**TUGAS WAJIB A**
Tentukan apakah tiap pernyataan berikut sesuai dengan teks di bawah tentang satu tahun pemerintahan Prabowo: (i) Usman Hamid menjabat Direktur Eksekutif Amnesty International Indonesia; (ii) kabinet yang dibentuk berisi 105 menteri, wamen, dan kepala lembaga; (iii) Amnesty menilai tunjangan pejabat dikurangi. Jawab ya atau tidak untuk masing-masing, disertai kutipan persis dari teks yang menentukannya.

Baca artikel IDN Times lainnya di IDN App
For
You

1 Tahun Prabowo, Banyak Program Populis Ditunggangi Kepentingan Elite

Amnesty International Indonesia
Amnesty International Indonesia soroti kebijakan Prabowo paradoks populis tapi pro-kepentingan elite. (IDN Times/Amir Faisol)
Intinya sih...
  • Amnesti Internasional Indonesia menilai anggaran esensial disunat, tapi tunjangan pejabat ditambah.
  • TKD disunat cerminan disentralisasi yang kian terkikis.
  • Program MBG juga menurut Amnesti dianggap kebijakan tanpa perencanaan.
Disclaimer: This summary was created using Artificial Intelligence (AI)

Jakarta, IDN Times - Direktur Eksekutif Amnesty International Indonesia, Usman Hamid, menilai arah kebijakan publik selama satu tahun pemerintahan Presiden dan Wakil Presiden Prabowo Subianto-Gibran Rakabuming Raka paradoks. Banyak kebijakan populis yang ditunggangi kepentingan elite politik.

Usman menyoroti kebijakan efisiensi anggaran yang tak sejalan dengan praktik yang dijalankan pemerintah. Di satu sisi pemerintah mau menghemat anggaran, tetapi praktiknya mengarah pada pemborosan dengan membentuk kabinet jumbo berisi 105 menteri, wamen, dan kepala lembaga.

[Data Tersimpan]

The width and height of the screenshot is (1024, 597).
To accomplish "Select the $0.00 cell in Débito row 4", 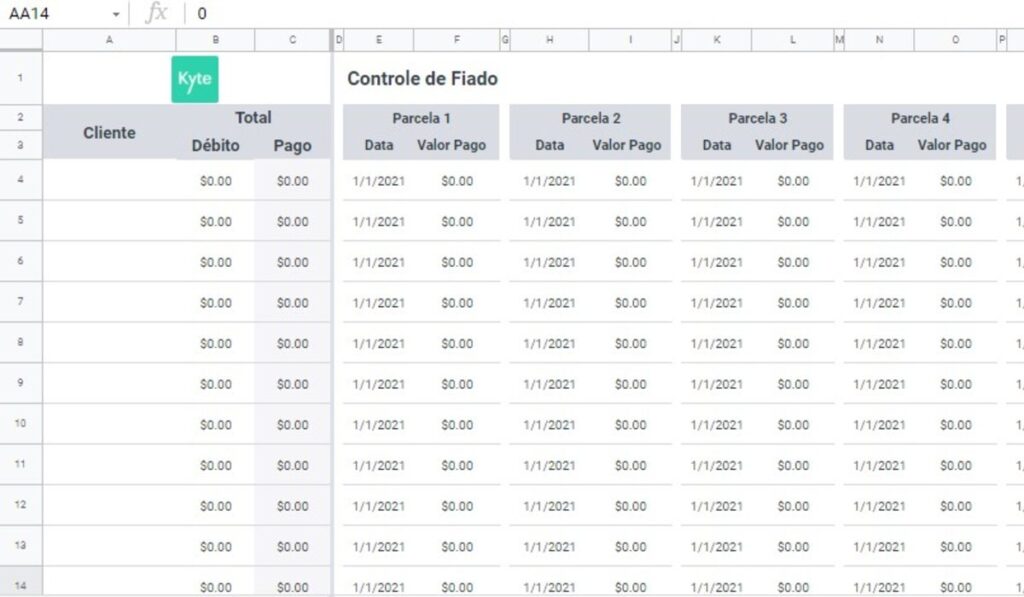I will 215,181.
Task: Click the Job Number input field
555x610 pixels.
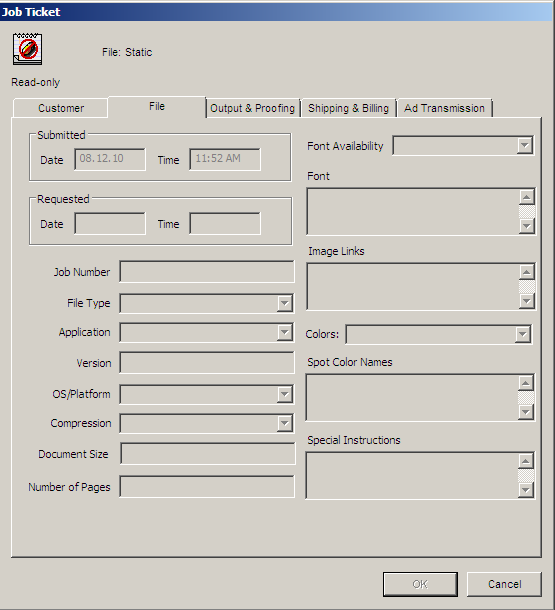Action: pyautogui.click(x=207, y=272)
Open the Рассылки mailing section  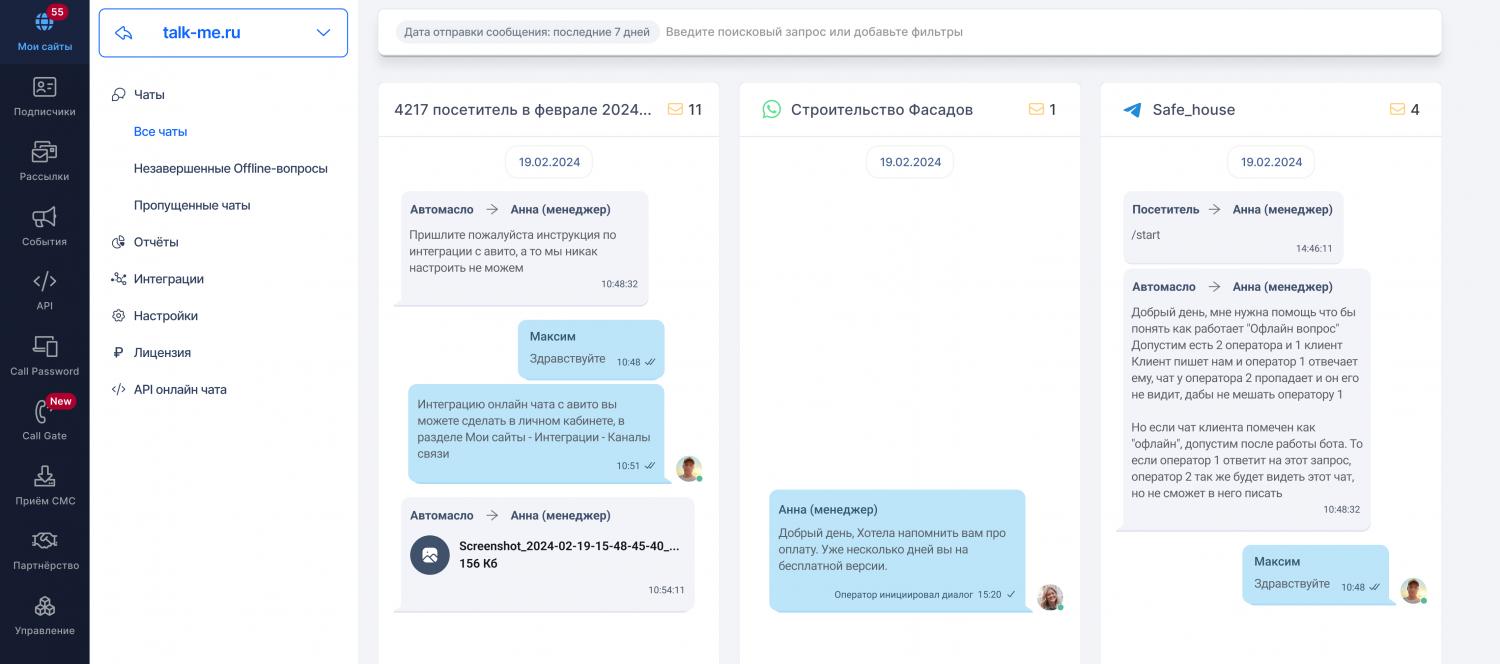[x=44, y=162]
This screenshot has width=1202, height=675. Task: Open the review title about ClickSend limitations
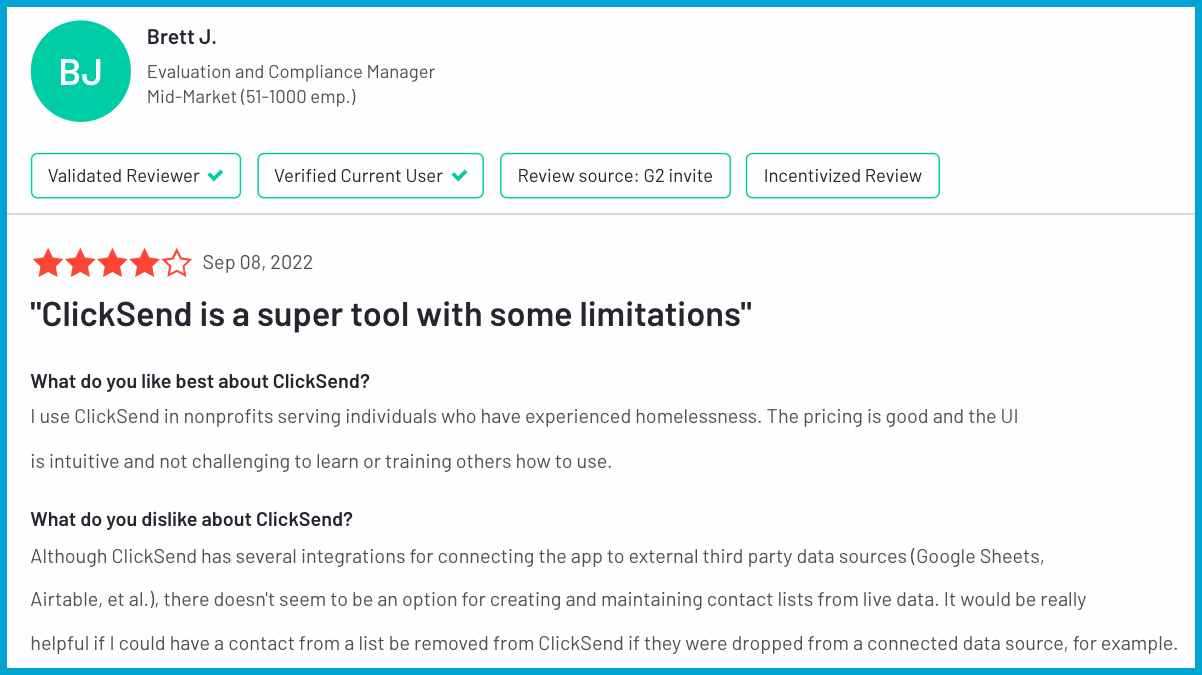(x=391, y=315)
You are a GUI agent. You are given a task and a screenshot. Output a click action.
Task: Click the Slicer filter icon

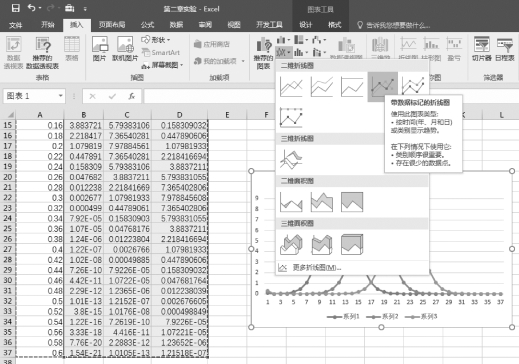(x=482, y=49)
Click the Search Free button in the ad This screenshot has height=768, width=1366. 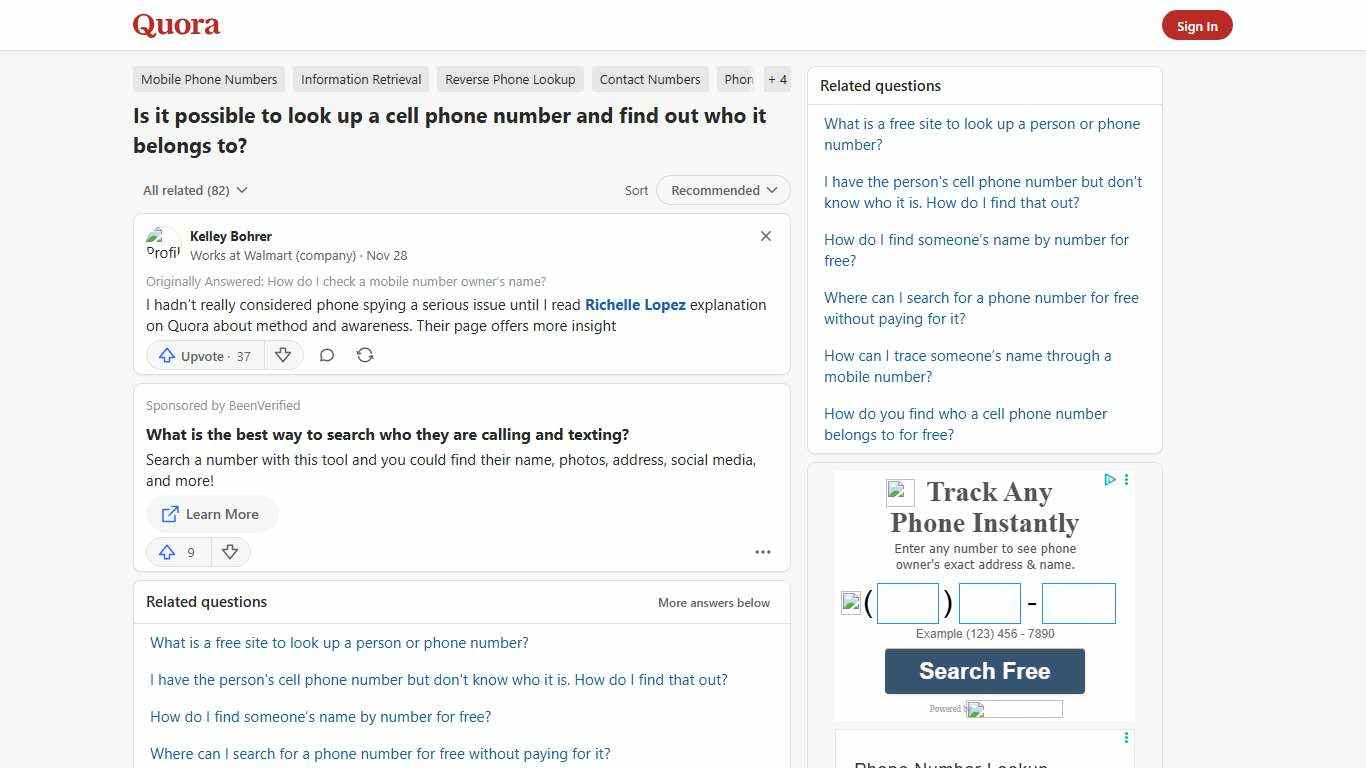[984, 671]
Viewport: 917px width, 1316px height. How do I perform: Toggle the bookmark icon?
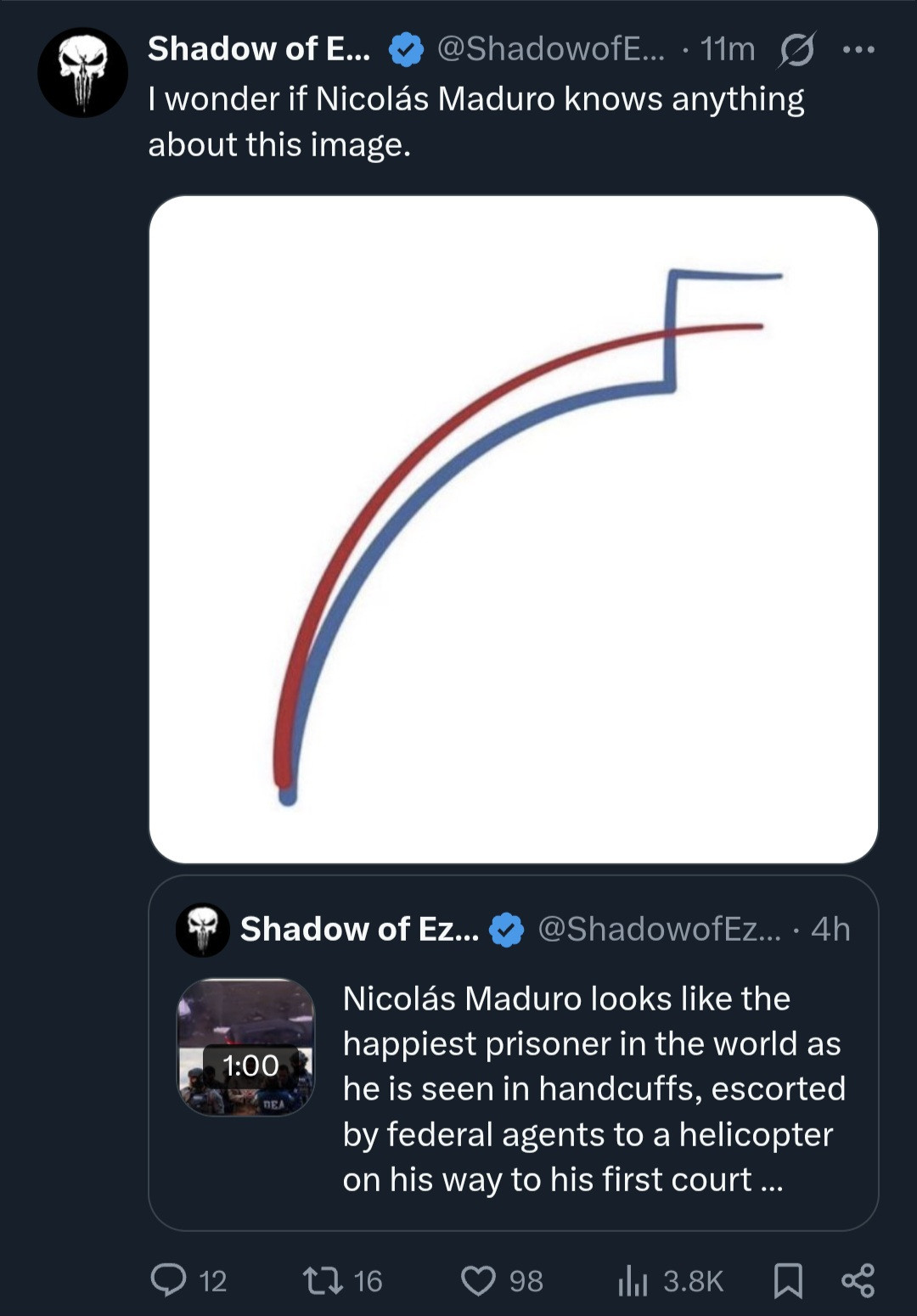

**TUGAS WAJIB B**
Pilih setiap baris dalam catatan di atas yang memuat kata "icon", lalu salin baris-baris itu. Huruf besar dan kecil dibedakan.

**PENYELESAIAN A**
(i) Ya: "Direktur Eksekutif Amnesty International Indonesia, Usman Hamid"
(ii) Ya: "kabinet jumbo berisi 105 menteri, wamen, dan kepala lembaga"
(iii) Tidak: "anggaran esensial disunat, tapi tunjangan pejabat ditambah"

**PENYELESAIAN B**
Task: Click the Slicer filter icon
Viewport: 917px width, 1316px height. How do I perform: Toggle the bookmark icon?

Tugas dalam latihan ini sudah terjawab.